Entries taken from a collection
◆ ◆ ◆ ◆
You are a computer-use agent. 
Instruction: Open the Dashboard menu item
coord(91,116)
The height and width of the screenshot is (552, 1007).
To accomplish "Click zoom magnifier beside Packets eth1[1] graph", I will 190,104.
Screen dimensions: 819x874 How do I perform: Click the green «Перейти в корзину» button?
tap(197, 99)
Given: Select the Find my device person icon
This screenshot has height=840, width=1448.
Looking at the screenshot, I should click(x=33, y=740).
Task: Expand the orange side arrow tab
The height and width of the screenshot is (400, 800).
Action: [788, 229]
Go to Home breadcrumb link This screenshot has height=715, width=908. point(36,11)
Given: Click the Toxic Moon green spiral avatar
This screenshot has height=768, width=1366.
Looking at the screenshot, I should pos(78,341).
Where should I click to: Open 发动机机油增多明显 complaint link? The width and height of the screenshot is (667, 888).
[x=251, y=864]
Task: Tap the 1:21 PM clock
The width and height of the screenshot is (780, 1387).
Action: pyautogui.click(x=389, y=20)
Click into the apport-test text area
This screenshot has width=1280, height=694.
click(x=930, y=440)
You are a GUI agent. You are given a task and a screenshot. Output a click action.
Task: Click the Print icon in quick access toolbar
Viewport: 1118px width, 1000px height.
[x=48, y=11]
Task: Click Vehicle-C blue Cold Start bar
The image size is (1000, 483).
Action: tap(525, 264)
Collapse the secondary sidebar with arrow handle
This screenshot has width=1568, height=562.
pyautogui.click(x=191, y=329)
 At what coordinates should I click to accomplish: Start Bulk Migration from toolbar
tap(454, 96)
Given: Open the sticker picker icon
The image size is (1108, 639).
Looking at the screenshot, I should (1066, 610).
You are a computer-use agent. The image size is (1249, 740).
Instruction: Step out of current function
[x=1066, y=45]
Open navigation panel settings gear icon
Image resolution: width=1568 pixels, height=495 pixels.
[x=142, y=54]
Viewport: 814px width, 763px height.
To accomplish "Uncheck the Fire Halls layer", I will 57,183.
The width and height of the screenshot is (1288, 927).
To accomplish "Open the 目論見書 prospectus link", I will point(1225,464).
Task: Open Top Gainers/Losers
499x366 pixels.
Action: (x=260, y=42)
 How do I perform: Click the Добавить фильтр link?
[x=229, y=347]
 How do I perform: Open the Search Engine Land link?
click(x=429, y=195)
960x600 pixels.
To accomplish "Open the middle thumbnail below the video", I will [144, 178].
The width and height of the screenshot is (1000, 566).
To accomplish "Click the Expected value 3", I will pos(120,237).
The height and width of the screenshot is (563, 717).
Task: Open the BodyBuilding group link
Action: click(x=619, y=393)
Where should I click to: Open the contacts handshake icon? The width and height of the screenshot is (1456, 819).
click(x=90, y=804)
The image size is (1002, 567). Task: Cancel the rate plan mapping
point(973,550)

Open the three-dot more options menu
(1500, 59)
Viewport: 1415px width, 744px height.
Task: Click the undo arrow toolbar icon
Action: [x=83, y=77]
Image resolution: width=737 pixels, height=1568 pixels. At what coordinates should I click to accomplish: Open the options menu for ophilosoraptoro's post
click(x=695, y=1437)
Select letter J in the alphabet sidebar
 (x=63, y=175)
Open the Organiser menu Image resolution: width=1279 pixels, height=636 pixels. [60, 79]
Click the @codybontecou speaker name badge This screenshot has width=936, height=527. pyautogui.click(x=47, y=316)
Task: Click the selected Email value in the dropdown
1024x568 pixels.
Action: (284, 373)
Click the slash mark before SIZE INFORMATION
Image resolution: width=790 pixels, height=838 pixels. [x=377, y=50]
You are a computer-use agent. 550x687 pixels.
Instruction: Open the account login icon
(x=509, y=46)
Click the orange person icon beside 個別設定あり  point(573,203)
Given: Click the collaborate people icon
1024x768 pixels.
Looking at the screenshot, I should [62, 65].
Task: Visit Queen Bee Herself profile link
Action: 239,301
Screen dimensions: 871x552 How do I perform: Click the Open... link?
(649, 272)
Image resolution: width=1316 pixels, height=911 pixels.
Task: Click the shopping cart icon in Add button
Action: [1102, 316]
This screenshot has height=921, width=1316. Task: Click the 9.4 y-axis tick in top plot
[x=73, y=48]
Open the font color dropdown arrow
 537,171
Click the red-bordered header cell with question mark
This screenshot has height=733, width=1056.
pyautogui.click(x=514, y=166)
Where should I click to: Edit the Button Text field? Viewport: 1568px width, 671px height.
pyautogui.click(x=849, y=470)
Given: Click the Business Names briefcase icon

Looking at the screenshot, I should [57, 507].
◆ ◆ ◆ ◆
» **Exercise**: Which lines of the entries above contain the word "agent"? Copy each of them.

» **Worked solution**:
You are a computer-use agent. 
You are a GUI agent. You are given a task and a screenshot. Output a click action.
You are a computer-use agent. The image size is (1249, 740).
You are a computer-use agent. 550x687 pixels.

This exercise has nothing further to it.